Hoy los quioscos tenían charcos –chip-chap–, formados con la salivera de los diarios de la derecha, que venden la idea de la derrota electoral del PSOE como preludio ineludible del inminente fallecimiento político de Pedro Sánchez. Miremos el titular de portada deEl Mundo: "Sánchez ante un desastre en la comunidad que mejor retrata a España en las urnas". Aragón como en el Ohio español: el lugar que captura el sentido general del país.
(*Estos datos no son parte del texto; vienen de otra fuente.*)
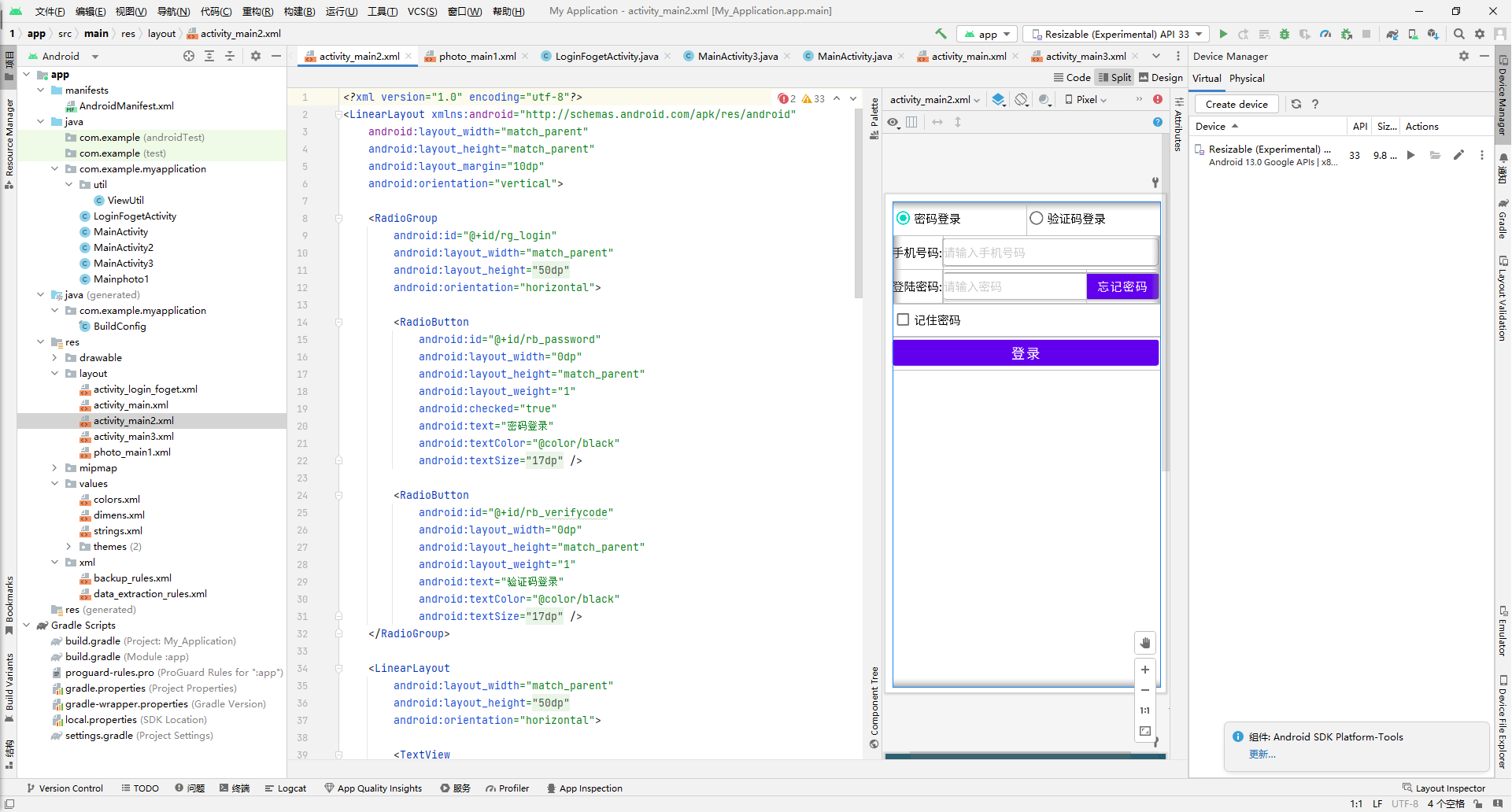1512x812 pixels.
Task: Open the Pixel device preview dropdown
Action: 1086,100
Aunque diría que aquí, más que ciencia política o estadística honesta –los patrones pasados ​​no tienen por qué condicionar el futuro– sólo están las simples, básicas y primarias ganas de vender la piel del gos antes de cazarlo. La Razón se abona también a la idea de las elecciones autonómicas como si fueran los Globos de Oro, tópicamente considerados la antesala de los Oscar, sólo que aquí en vez de una estatuilla vagamente fálica, te dan las claves del gobierno. El titular era: "Los cuatro motores de unas urnas en Aragón con impacto nacional" y se referían al peso de los agricultores, a la incorporación de los jóvenes como votantes de Vox, a la movilización o no de la izquierda y al efecto que bautizan como "recuerdo de la campaña". Es la manera fina que tienen de decir el poso que deja en Soria toda la turra que han dejado caer en las últimas semanas en unas elecciones que sólo tenían interés para ellos en tanto que ariete por derrumbar la puerta de la Moncloa.

Escribo sin saber si las urnas han confirmado el resultado previsto en las encuestas, pero a poco que se le parezca, seguro que vendrán semanas de proclamas de cambio de ciclo y de la matraca habitual. Cierto es que Sánchez ha demostrado una capacidad de supervivencia legendaria, pero al final esta persistencia del ruido –en los medios y en las redes– acaba siendo efectiva y acaba provocando cambios sociales donde el electorado reacciona más por la realidad percibida que por la experimentada.